Shining a flashlight on the fingers to see the red glow was rather nice. Lying in bed at night, waiting for sleep to overtake me, an entertaining feature was to press gently on my eyes with my fists and rub, causing the activation of phosphenes and a bit of a light show (the Greeks had described the phenomenon long before my time, but I was unaware of that and thought I’d invented the activity on my own).
Then there was the repetition of a familiar word until it became strange. This was accomplished by simply saying it aloud over and over to the point where it was leached of its original meaning and devolved to a mere sound. I recall this happening most effectively and dramatically with the word “pink,” but others will do quite nicely.

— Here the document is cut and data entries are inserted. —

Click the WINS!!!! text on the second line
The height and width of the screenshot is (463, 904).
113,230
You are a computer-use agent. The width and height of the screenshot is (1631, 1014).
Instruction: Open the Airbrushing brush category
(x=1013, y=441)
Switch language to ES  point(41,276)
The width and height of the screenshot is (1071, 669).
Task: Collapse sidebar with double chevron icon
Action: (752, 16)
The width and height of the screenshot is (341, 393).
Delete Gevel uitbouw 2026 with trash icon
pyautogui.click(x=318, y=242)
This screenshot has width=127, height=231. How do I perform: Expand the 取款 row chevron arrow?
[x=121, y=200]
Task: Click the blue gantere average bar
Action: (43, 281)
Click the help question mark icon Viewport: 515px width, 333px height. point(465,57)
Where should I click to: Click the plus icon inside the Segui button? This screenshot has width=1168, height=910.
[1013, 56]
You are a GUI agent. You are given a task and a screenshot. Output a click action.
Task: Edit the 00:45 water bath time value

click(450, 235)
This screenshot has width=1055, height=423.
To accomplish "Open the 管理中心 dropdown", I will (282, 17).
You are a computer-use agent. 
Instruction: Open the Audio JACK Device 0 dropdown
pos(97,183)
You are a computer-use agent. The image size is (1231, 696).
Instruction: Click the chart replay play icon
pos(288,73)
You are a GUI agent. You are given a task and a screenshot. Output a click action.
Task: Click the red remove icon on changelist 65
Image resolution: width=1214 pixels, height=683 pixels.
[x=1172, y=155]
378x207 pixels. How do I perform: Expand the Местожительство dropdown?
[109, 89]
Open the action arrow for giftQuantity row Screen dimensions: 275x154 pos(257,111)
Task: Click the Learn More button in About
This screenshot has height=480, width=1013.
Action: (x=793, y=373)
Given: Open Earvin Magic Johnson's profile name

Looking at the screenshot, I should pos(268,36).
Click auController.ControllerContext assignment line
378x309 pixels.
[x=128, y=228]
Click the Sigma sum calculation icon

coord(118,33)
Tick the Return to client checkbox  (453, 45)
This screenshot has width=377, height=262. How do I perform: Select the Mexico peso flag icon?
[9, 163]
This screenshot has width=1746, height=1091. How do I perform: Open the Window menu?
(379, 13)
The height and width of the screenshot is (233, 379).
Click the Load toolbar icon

Many of these explorations took place in my yard, which had some dirt patches where grass stuggled to grow, and in the summer anthills were plentiful there. These were opportunities for some very mild ant torture that involved covering an ant with a bit of fine light sand and watching it emerge after a very short struggle, now temporarily and somehow satisfyingly light-colored rather than dark (did that make me both a budding racist and a PETA offender? Mea culpa!)
Our block—a dead-end street—featured areas that had been patched over with tar, and on hot days these bubbled up in splendid fashion. There was a plentiful supply of rocks in the gutters, the pointiest of which could be used to strike the tar bubbles and cause a pleasant pop, similar but not quite as good as the scented zap! of that same rock used on the dots that lined the paper rolls we otherwise would load into our cap guns as ammunition.
I wonder whether children still have the time and inclination to do these things. If they do, they’re not telling the adults. Nor did we—till now.